Elle doit développer le nouveau schéma directeur du SITI groupe

A partir de là, elle semble chercher d’autres défis. Elle se dit intéressée par des missions au sein d’entreprises publiques comme la RAM ou l’OCP. Une opportunité s’offre à elle alors. Elle fera ainsi partie de 20 candidats pour un poste à l’OCP et ce n’est qu’une fois que la sélection est affinée qu’elle est mise au parfum : c’est le poste de directeur de cabinet du PDG de l’OCP, un poste nouvellement créé.

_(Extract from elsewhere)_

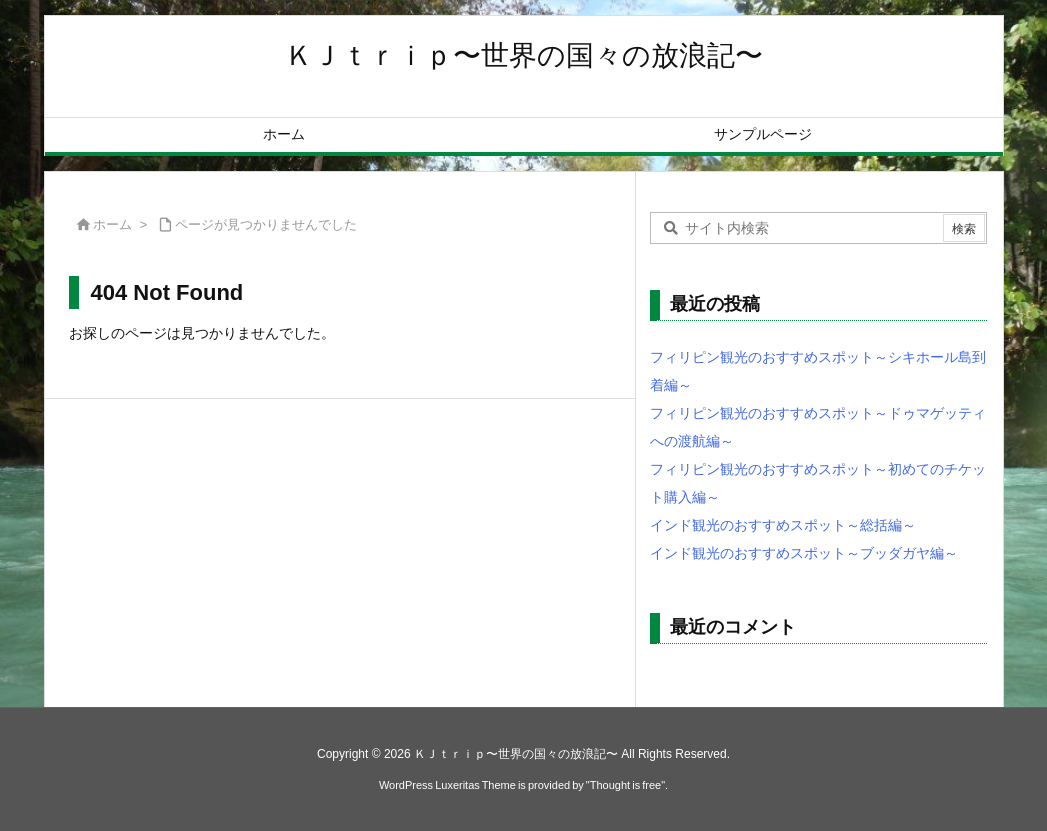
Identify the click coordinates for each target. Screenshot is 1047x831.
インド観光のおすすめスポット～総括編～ (783, 525)
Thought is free (625, 785)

Elle intègre donc le groupe phosphatier en 2008. Elle va s’occuper de la préparation de différents dossiers et sera associée à la réflexion sur la gouvernance du groupe. Là, aussi, elle prendra sur son temps personnel pour suivre un programme de leadership à l’université de Georgetown.

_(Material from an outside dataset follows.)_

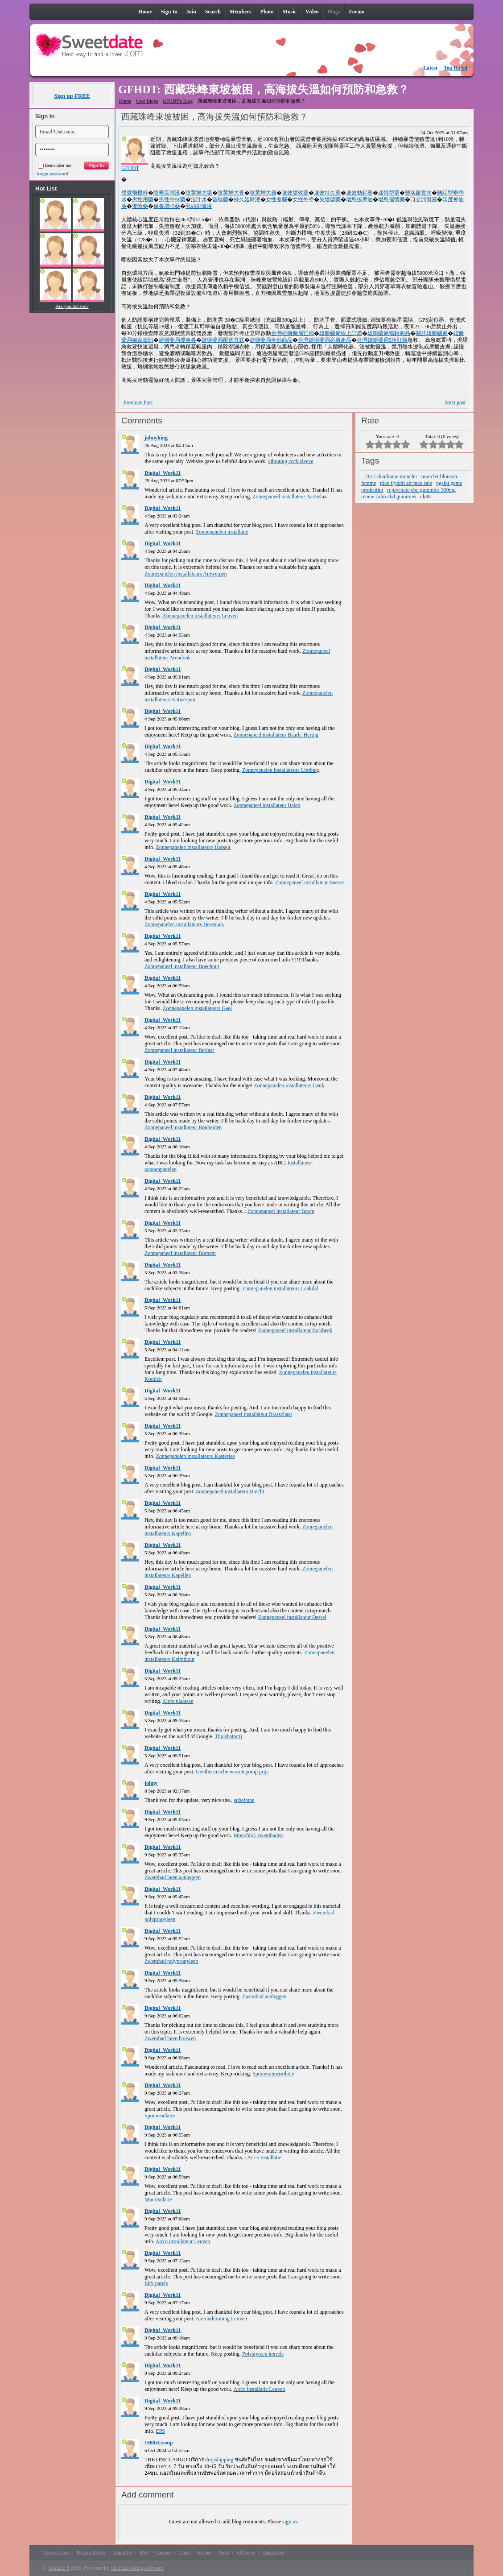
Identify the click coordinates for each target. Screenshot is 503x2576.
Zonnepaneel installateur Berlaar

Aujourd’hui, l’OCP offre à Meriem Chami un autre challenge : celui de directeur du programme de transformation managériale (Développement RH, SI et organisation)qui lui impose la lourde charge d’introduire une nouvelle culture d’entreprise et des pratiques de multinationale, à tous les niveaux. En un mot, créer et favoriser l’éclosion des talents et bannir les lourdeurs administratives. Mais ce n’est qu’une partie de la mission car on demande aussi à Meriem Chami de développer un nouveau schéma-directeur en matière de système d’information, un des plus gros investissements en technologies d’information en Afrique.